A few representative biomass gasification processes that have been commer­cialized or that are near commercialization are described here to illustrate some of the details of gasifier designs and the operating results. The biomass pyrolysis plants described in Chapter 8 are not discussed here because the major products are liquids and charcoals, and the by-product gases are used for plant fuel.

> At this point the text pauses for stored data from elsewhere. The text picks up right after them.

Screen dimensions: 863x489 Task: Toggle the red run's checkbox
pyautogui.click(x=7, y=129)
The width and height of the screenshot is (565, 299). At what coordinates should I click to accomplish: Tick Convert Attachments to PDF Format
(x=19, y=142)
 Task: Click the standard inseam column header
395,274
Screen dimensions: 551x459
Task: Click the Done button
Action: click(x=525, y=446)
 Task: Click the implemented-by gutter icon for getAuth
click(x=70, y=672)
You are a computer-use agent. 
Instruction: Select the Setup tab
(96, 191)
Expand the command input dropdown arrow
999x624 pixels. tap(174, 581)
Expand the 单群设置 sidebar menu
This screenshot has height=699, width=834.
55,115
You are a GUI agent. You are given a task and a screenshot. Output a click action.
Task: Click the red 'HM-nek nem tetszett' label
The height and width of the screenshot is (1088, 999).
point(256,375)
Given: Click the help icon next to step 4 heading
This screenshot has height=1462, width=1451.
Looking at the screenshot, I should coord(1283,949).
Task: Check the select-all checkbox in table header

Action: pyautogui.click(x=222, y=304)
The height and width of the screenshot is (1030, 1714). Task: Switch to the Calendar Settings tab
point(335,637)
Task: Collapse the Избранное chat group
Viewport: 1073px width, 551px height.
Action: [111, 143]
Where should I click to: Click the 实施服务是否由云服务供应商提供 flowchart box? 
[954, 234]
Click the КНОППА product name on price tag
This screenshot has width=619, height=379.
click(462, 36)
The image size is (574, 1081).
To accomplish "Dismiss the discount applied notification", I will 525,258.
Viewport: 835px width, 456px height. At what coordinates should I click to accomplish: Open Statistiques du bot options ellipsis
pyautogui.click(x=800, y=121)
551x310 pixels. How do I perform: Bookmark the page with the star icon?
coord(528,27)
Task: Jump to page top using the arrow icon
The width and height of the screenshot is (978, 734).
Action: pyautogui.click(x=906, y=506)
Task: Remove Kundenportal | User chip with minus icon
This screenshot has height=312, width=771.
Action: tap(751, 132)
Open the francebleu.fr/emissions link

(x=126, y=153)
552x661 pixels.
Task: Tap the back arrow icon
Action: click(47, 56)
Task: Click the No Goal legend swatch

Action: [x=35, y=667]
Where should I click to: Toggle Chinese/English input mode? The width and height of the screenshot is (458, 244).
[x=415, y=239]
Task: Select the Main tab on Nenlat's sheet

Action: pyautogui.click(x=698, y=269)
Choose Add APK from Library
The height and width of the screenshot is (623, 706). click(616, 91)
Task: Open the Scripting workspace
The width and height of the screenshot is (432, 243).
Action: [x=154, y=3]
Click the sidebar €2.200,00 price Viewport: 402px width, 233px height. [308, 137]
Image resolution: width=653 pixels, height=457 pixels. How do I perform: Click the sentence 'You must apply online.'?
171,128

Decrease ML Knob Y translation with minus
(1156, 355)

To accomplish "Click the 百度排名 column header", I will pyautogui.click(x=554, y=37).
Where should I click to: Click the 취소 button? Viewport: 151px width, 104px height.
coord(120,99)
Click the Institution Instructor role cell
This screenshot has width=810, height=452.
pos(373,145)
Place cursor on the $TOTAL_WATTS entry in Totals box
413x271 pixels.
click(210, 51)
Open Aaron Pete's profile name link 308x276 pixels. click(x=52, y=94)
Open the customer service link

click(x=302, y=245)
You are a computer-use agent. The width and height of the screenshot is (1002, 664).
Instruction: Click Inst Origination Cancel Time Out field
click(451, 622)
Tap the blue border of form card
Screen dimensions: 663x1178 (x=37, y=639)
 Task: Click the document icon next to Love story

Pyrolysis and Partial Oxidation with Air of MSW in a Rotating Kiln

Monsanto Enviro-Chem Systems, Inc., developed an MSW pyrolysis process called the Landgard process through the commercial stage (U. S. Environmental Protection Agency, 1975; Klass, 1982). A full-scale, 1050-t/day plant was built in Maryland and placed in operation in the mid-1970s. The plant was designed to operate for 10 h/day and to accept residential and commercial solid waste typical of U. S. cities. MSW disposal was the primary objective of the plant, not energy recovery. Large household appliances, occasional tires, and similar materials were acceptable feeds; automobiles and industrial wastes were ex­cluded. The process included several operations: shredding of the MSW from storage in 900-HP hammer mills to provide particles small enough (4-cm diameter) to fall through the grates, storage of the shredded MSW which had a heating value of 10.7 MJ/kg, feeding of the shredded MSW to the pyrolysis reactor by twin hydraulic rams, pyrolysis, gas processing, and gas utilization in two waste heat boilers which generated 90,700 kg/h of steam, and processing of the ungasified residue to remove ferrous metals. Pyrolysis took place in a refractory-lined, horizontal, rotary kiln, which was 5.8 m in diameter and 30.5 m long. The kiln was rotated at 2 r/min. The heat required for pyrolysis was provided by burning the MSW with 40% of the theoretical air needed for complete combustion, and supplemental fuel (No. 2 fuel oil) was supplied at a rate of 24.4 L/t of waste. The fuel oil burner was located at the discharge end of the kiln. Pyrolysis gases moved countercurrent to the waste and exited at the feed end of the kiln. The gas temperature was controlled to 650°C, and the residue was kept below 1100°C to prevent slagging. The product gas on a dry basis had a heating value of 4.7 MJ/m3 (n) and consisted of about 6.6 mol % hydrogen, 6.6 mol % carbon monoxide, 11.4 mol % carbon dioxide, 2.8 mol % methane, 1.7 mol % ethylene, 1.6 mol % oxygen, and 69.3 mol % nitrogen. The plant was shut down in January 1981 and was scheduled to be replaced by a direct combustion system. Cost and reliability were cited as the reasons for the change.